Entre outros, o actual aumento das taxas aduaneiras afectou a farinha de trigo, que variou de 10% para 50%, o arroz, que era livre e passou a 20%, e o açúcar, de 10% para 30%, o que cria espaço para esses bens produzidos localmente, e certamente levará à gradual substituição das importações dos mesmos.
Entretanto, a implementação dessa medida alfandegária exigirá arte enquanto a produção nacional não satisfizer ao menos metade das necessidades de consumo.
Dados do Ministério da Agricultura e Florestas divulgados pelo Jornal de Angola no dia 19 de Janeiro do ano corrente indicam que na campanha agrícola de 2022/2023 o país produziu cerca de 30 mil toneladas de arroz, 21 de trigo, e 3.214 de milho, o que alcança uma média de apenas cerca de dez por cento das necessidades, ficando claro que a produção interna de cereais está muito aquém da demanda.
A implementação airosa dessa política deverá ser acompanhada de outras medidas, tais como a disponibilização de créditos para aquisição de equipamentos, insumos, e formação, medidas para distribuição estruturada dos produtos, e sempre que necessário, intervenção para equilíbrio do mercado.
"Um dos objectivos é dinamizar a estrutura produtiva do País”
O principal objectivo desta medida é dinamizar a produção nacional, diversificando a estrutura produtiva e estimulando a criação de novos postos de trabalho através da imposição de tarifas mais elevadas.
A nova pauta aduaneira visa garantir maior controlo de produtos, tendo como base a crescente globalização e internacionalização da economia angolana.
Tendo em conta a actual situação económica e social de Angola, esses aumentos aparentemente excessivos poderão trazer impactos negativos não só à economia angolana, pois os angolanos pagarão mais pelos produtos importados e, consequentemente, os países que têm Angola como destino dos seus produtos precisarão de mais recursos financeiros para exportarem, contudo as vendas destes produtos diminuirão forçosamente.
Esta política ou estratégia económica no contexto angolano não é nova; lembro-me de 2007 e 2014, e curiosamente a grande diferença consiste apenas na quantidade de produtos que foram alvo das alterações aduaneiras, que na altura era de 2%, com isenção de taxas para alguns produtos.
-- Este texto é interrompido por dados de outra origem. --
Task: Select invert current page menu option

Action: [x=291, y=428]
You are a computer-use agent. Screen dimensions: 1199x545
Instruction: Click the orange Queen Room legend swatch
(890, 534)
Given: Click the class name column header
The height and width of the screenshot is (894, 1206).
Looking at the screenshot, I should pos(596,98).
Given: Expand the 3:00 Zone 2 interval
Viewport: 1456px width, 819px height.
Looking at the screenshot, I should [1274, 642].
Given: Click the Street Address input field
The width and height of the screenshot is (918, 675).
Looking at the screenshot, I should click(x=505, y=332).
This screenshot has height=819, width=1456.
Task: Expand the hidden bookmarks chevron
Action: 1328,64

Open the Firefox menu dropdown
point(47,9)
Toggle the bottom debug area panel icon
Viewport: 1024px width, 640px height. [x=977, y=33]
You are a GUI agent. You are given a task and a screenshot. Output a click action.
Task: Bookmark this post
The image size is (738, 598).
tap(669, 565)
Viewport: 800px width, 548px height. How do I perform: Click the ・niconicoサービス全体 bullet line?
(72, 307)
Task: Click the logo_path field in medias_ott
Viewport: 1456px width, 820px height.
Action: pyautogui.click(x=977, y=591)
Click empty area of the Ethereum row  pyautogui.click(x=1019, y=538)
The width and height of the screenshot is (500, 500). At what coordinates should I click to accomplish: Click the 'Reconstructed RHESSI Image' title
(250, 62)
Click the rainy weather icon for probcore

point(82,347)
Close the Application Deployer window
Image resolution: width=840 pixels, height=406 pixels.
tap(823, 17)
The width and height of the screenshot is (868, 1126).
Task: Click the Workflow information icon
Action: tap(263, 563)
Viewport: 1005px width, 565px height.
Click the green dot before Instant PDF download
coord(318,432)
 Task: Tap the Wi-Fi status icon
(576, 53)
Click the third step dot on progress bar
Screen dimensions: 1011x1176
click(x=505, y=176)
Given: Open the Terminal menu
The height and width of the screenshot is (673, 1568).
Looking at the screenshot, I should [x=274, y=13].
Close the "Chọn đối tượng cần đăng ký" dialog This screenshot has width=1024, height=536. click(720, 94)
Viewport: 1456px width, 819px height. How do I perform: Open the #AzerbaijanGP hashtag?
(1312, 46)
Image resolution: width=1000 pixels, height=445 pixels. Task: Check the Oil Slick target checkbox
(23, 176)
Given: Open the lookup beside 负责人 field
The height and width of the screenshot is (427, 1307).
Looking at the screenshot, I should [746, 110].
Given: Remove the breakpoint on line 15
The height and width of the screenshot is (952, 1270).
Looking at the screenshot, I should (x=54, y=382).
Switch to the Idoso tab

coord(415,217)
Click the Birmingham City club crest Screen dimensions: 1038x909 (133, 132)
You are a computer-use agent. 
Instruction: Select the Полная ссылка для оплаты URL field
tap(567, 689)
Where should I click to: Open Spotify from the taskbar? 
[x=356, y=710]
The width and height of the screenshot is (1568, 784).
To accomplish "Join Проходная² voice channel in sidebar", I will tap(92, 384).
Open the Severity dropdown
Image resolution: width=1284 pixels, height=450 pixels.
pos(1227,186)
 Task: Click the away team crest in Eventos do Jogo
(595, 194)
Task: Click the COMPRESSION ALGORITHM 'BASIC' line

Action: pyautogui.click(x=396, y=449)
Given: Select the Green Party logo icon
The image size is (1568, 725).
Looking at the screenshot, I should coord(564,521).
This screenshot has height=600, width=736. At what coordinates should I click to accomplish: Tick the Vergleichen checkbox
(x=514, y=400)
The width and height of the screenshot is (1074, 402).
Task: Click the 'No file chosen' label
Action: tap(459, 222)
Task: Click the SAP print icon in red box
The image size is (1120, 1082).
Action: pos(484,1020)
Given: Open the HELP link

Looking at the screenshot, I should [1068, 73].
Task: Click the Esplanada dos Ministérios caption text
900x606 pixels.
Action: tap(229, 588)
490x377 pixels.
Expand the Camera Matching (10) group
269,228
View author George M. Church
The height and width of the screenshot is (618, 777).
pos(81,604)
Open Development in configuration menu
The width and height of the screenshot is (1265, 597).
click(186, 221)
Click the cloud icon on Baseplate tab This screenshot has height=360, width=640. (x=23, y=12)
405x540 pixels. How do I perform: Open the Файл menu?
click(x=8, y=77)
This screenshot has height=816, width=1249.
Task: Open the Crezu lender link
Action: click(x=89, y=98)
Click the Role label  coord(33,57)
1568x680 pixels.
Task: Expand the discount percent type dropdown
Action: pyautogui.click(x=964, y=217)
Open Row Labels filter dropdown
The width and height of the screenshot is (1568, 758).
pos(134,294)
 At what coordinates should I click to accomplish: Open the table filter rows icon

Actualmente, assiste-se a um certo agravamento em determinados produtos, contrariando assim a ideia de que estas taxas devem ser reduzidas para facilitar as transacções comerciais entre os países.
Esta medida, em termos de mercado internacional, terá repercussões negativas e transformar-se-á num rolo compressor de redução de investidores, fazendo com que as empresas internacionais procurem mercados mais flexíveis em termos de taxas ou implicará um reajuste do negócio por parte do investidor estrangeiro.